Knowledge is a single point, but the ignorant have multiplied it.

— Islamic hadith (“tradition”) attributed to the Prophet Muhammad or the Imám Alí

‘The ignorant’ here includes you and me and all sentient beings subject to explicit knowledge, whose complexity conceals the implicit knowledge by representing it as multiplex. As Voltaire is said to have remarked in a different context, ‘the multitude of books is making us ignorant.’

Another hadith quotes the Imám Alí as saying that

All that is in the world is in the Qur’an, and all that is in the Qur’an is condensed in the first chapter of the Book, and all that is in the first chapter is in the basmala [first verse], and all that is in the basmala is in the bā’ [first letter, ب], and I am the point under the bā’.

(Lawson 2012, 102)

We might read this as a reference to the extreme compression of meaning found in turning signs. They seem to have a magical quality of turning meaning inside out, as it were, so that a single verse says it all: rather than serving as one of many particles in a vast System, it seems to be the point around which the System revolves – the I of the cyclone, in which Author and Reader are one with Scripture.
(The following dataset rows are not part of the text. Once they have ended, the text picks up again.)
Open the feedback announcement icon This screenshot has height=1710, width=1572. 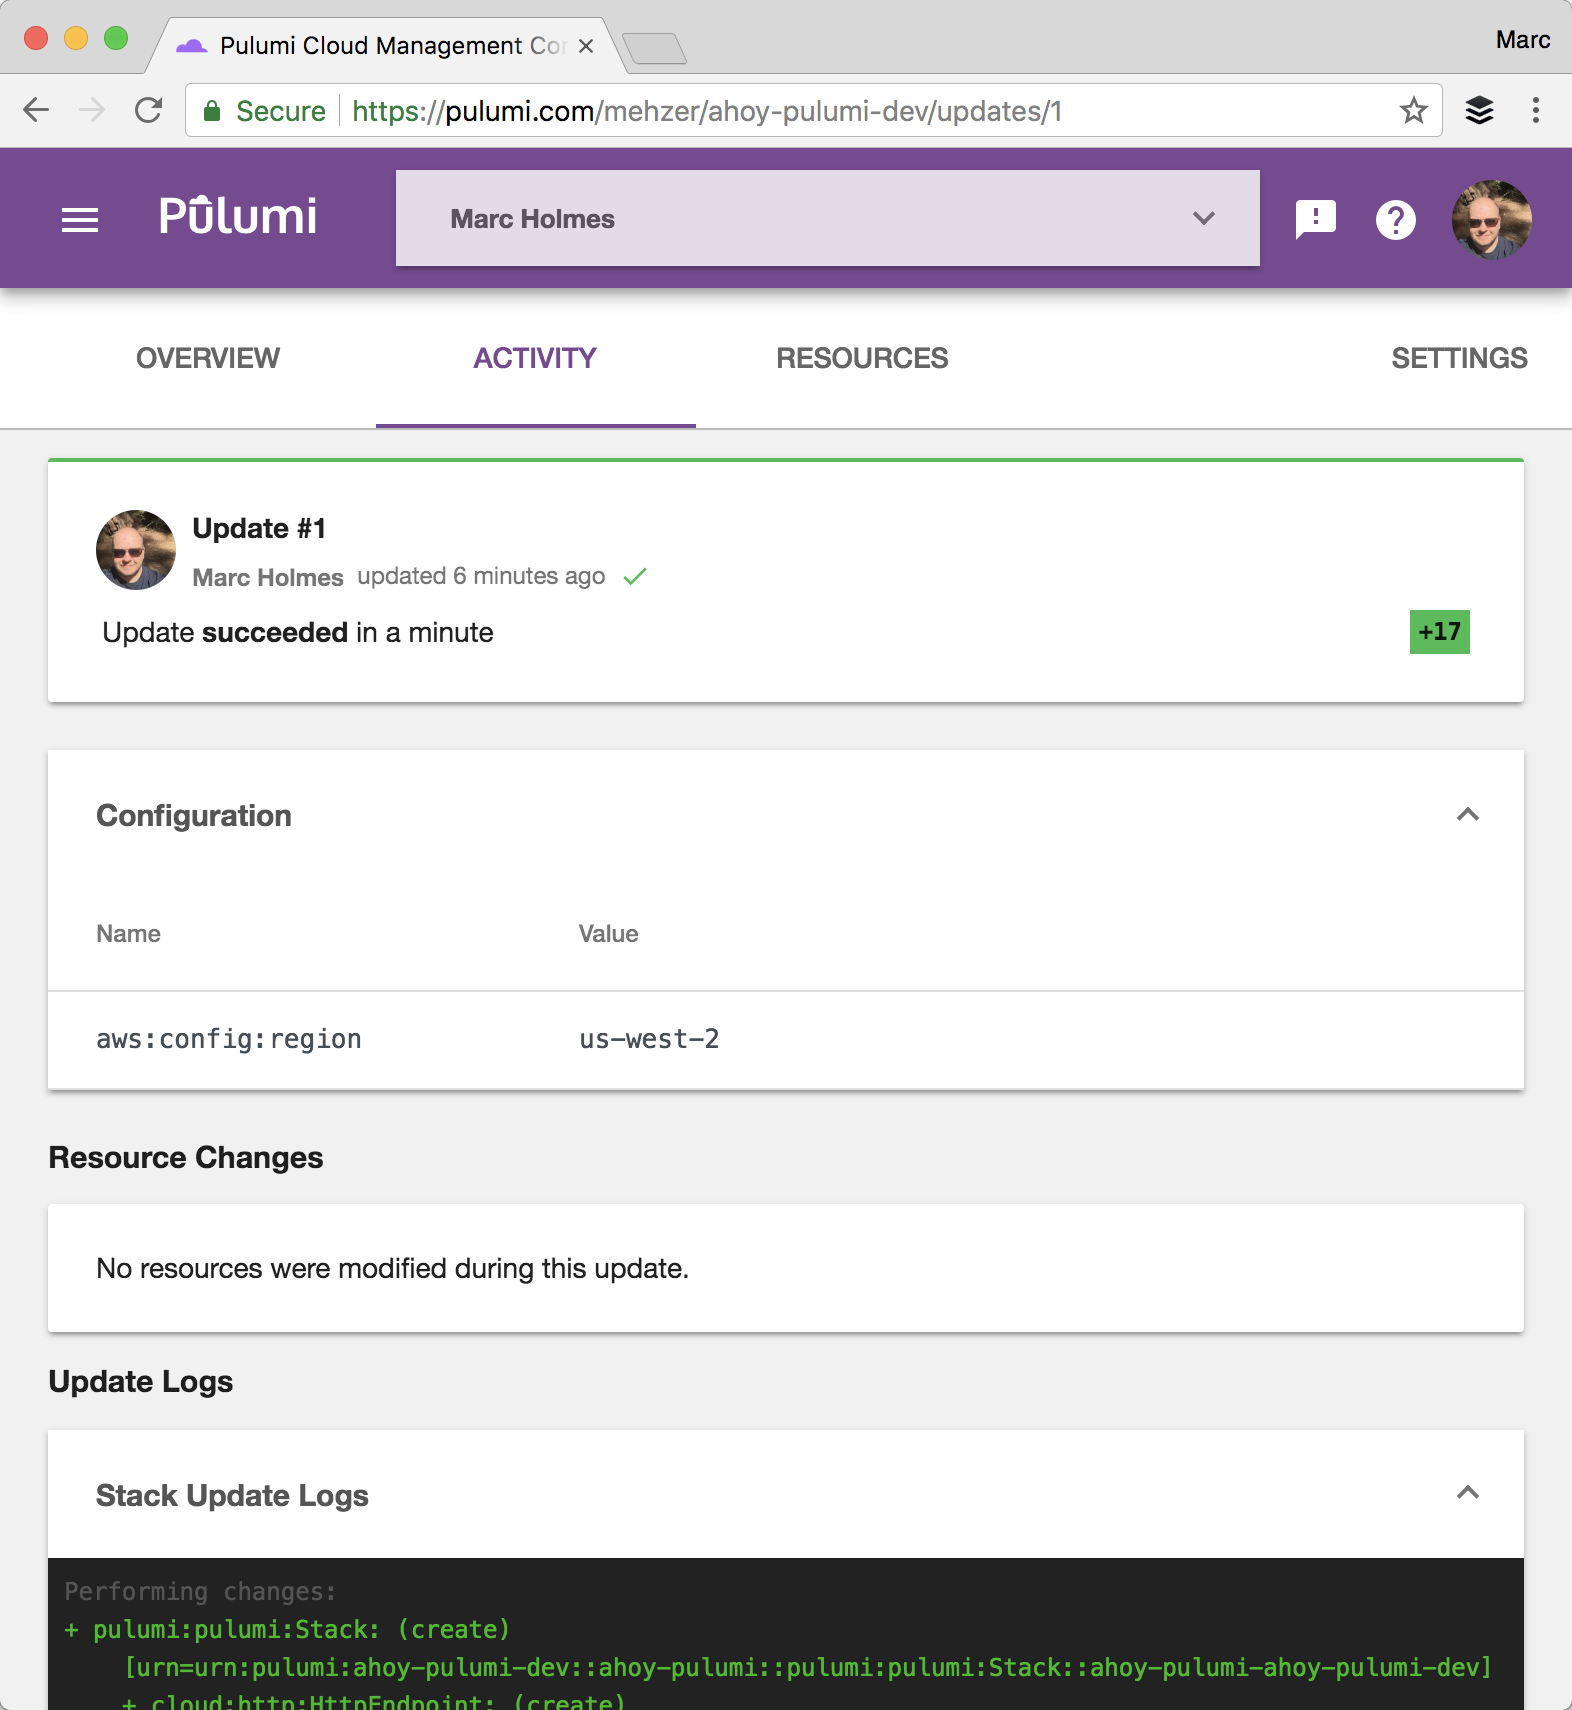click(1315, 219)
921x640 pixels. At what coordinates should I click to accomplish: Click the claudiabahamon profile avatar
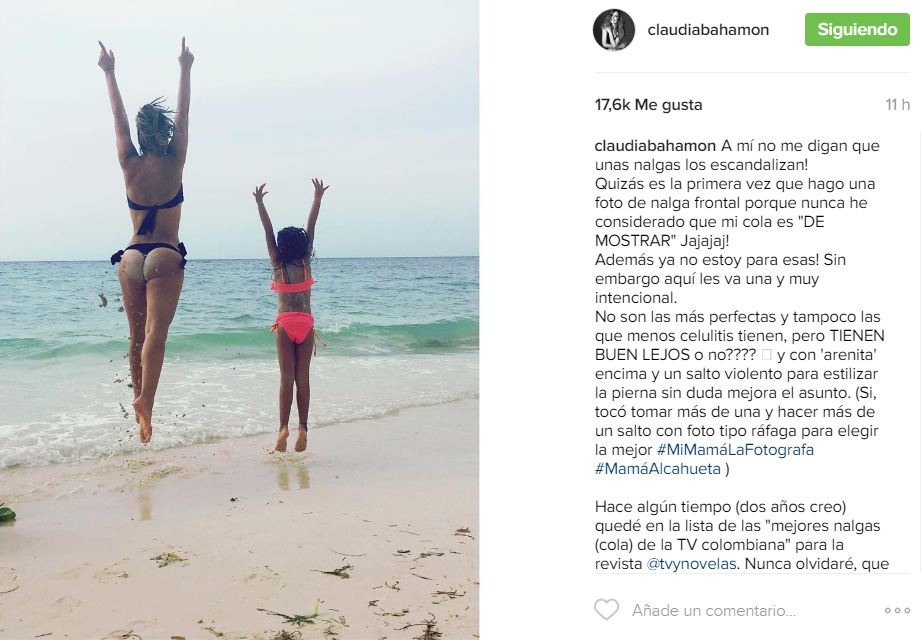click(614, 30)
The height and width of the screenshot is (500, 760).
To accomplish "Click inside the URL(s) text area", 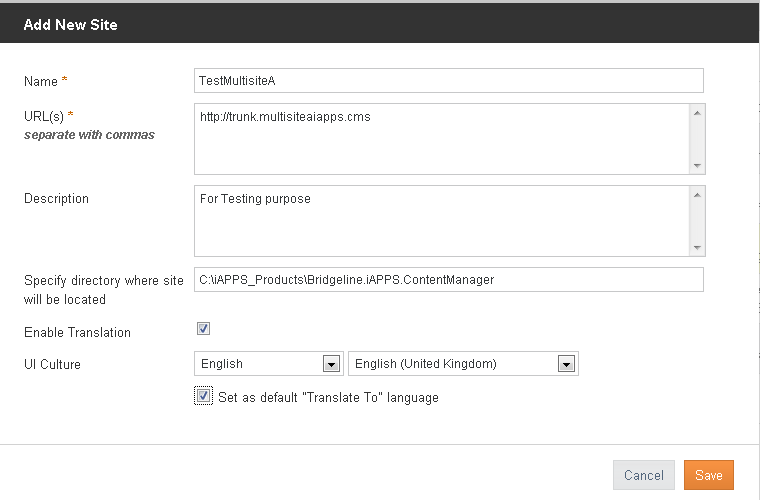I will click(x=442, y=139).
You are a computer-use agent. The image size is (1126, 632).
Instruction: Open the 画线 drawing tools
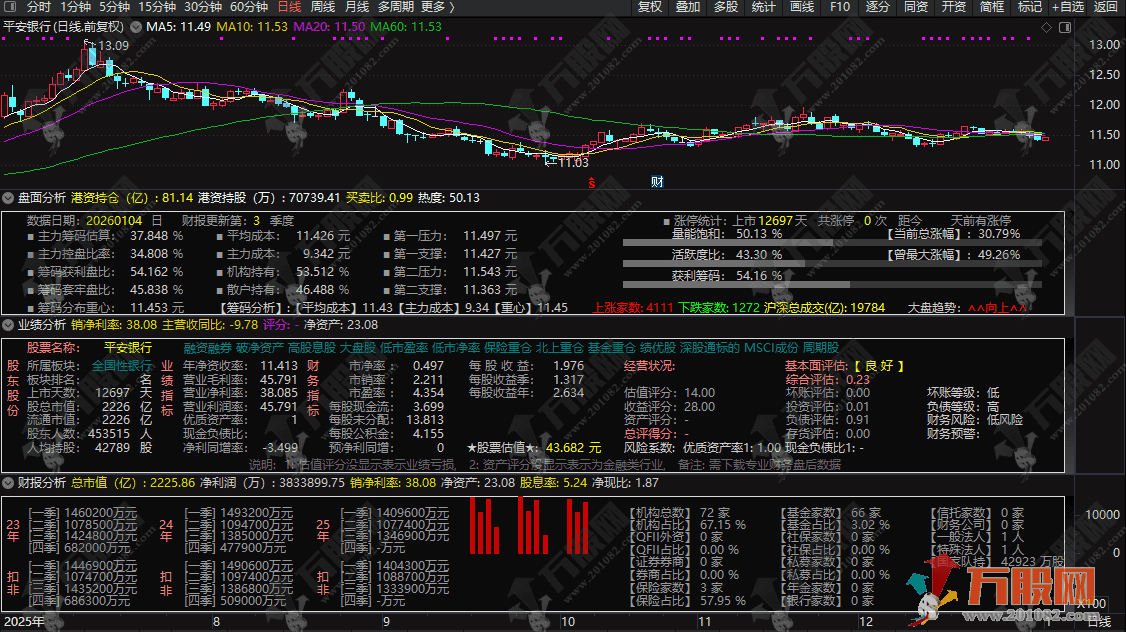(800, 7)
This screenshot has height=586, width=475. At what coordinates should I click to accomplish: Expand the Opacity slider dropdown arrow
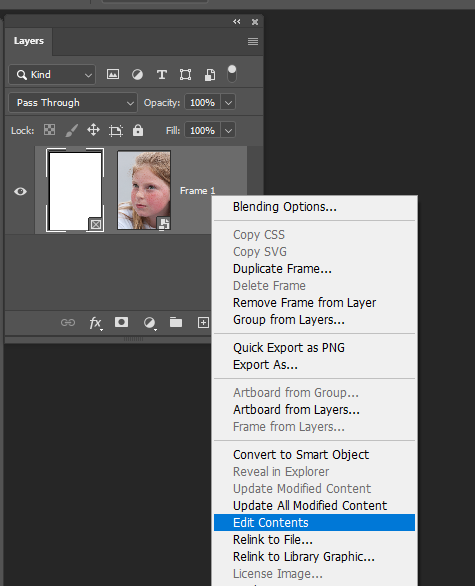click(228, 102)
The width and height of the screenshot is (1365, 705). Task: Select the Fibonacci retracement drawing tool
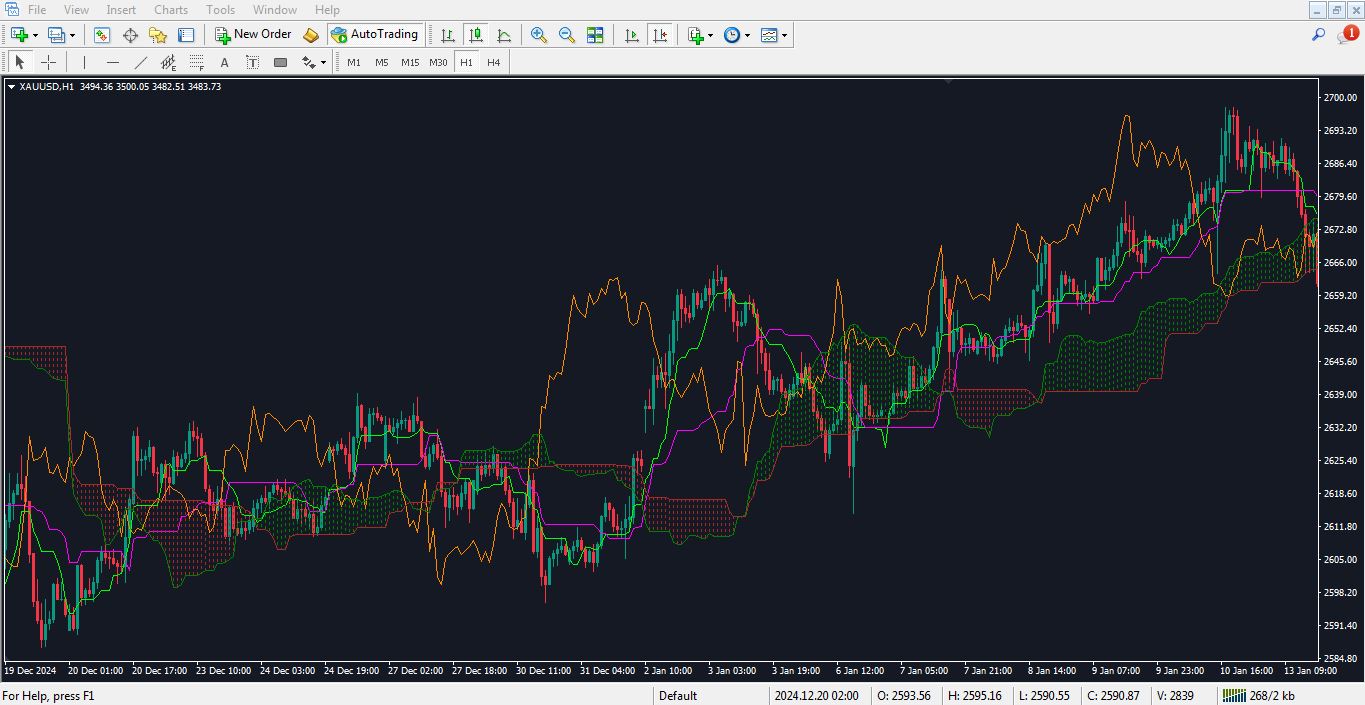(196, 62)
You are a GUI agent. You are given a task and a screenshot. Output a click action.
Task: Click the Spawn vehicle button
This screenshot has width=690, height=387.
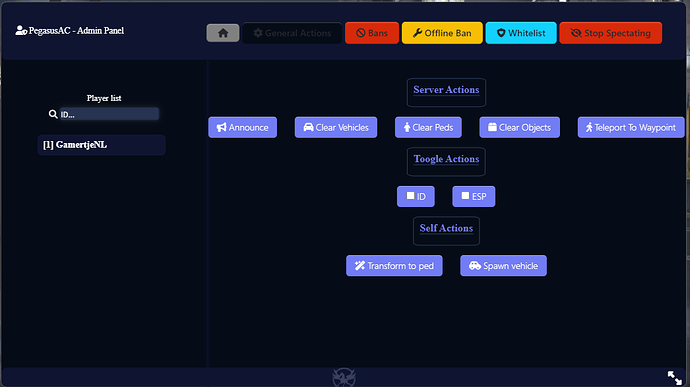pyautogui.click(x=503, y=265)
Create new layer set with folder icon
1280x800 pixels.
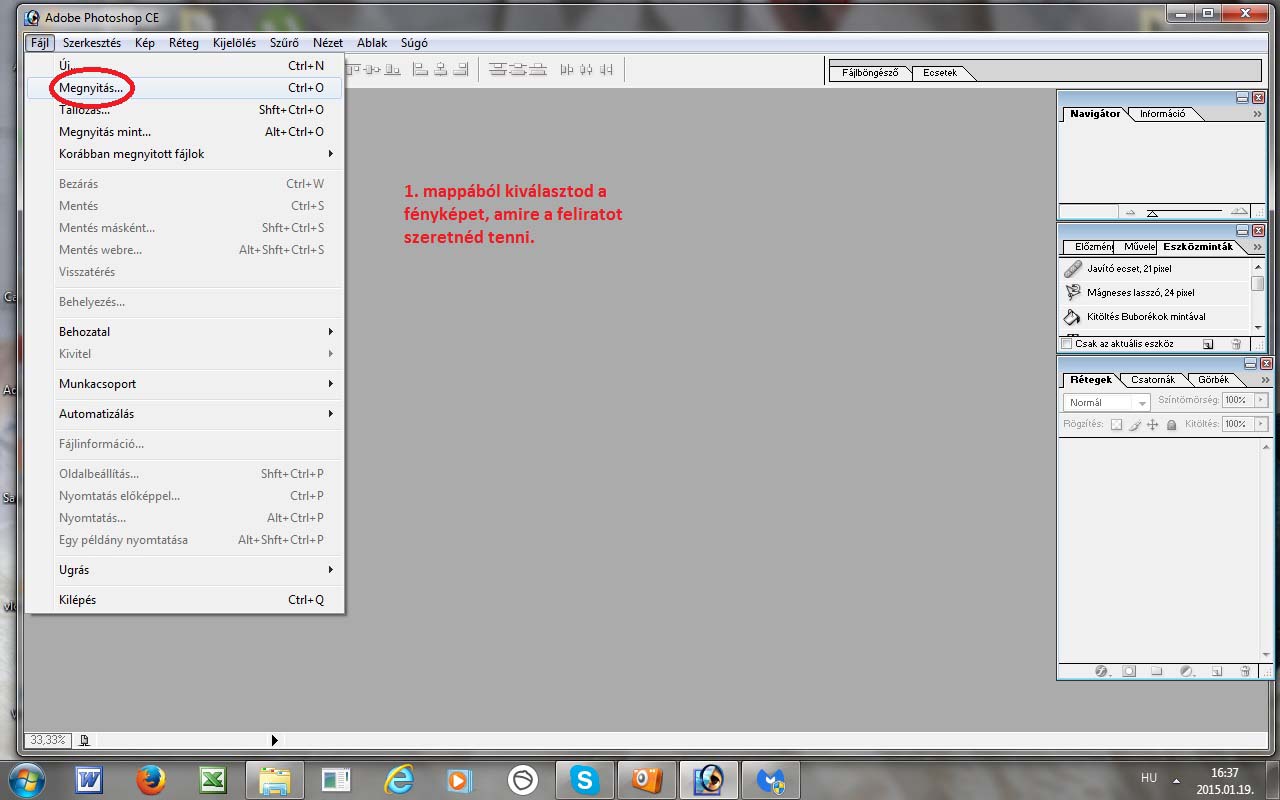point(1157,672)
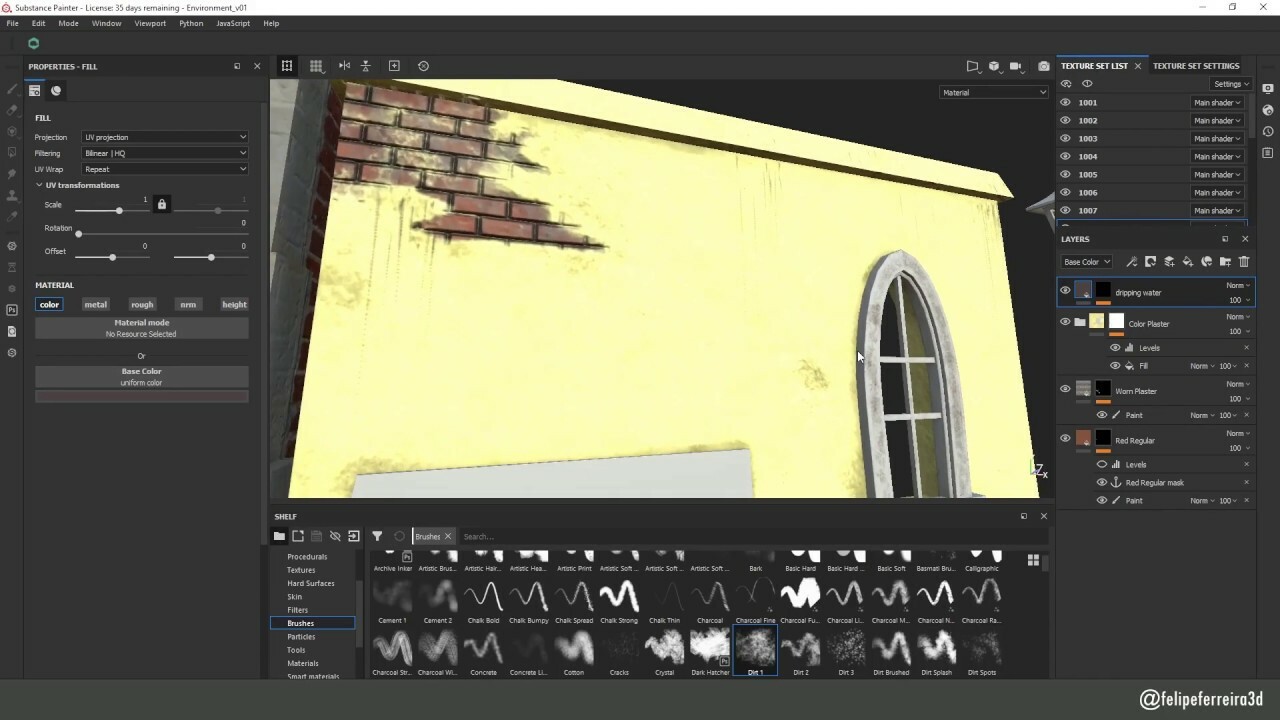
Task: Create a new folder in the Layers panel
Action: pos(1225,261)
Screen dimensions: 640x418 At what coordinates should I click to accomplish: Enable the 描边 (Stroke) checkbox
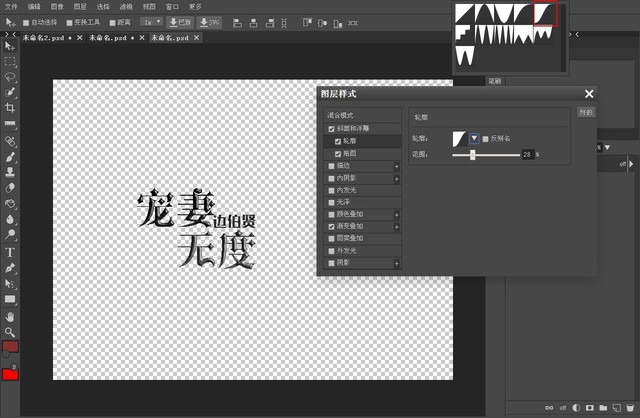coord(331,166)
As Northrop Frye puts it (1982, 208-9), ‘Ideally, every sentence is the key to the whole Bible … every sentence is a kind of linguistic monad.’

The Zohar (1:21a) speaks of ‘primordial light prevailing on the first day’; in the Babylonian Talmud, Rabbi El’azar said that ‘With the light created by the blessed holy one on the first day, one could gaze from one end of the universe to the other’ (ZP I.159).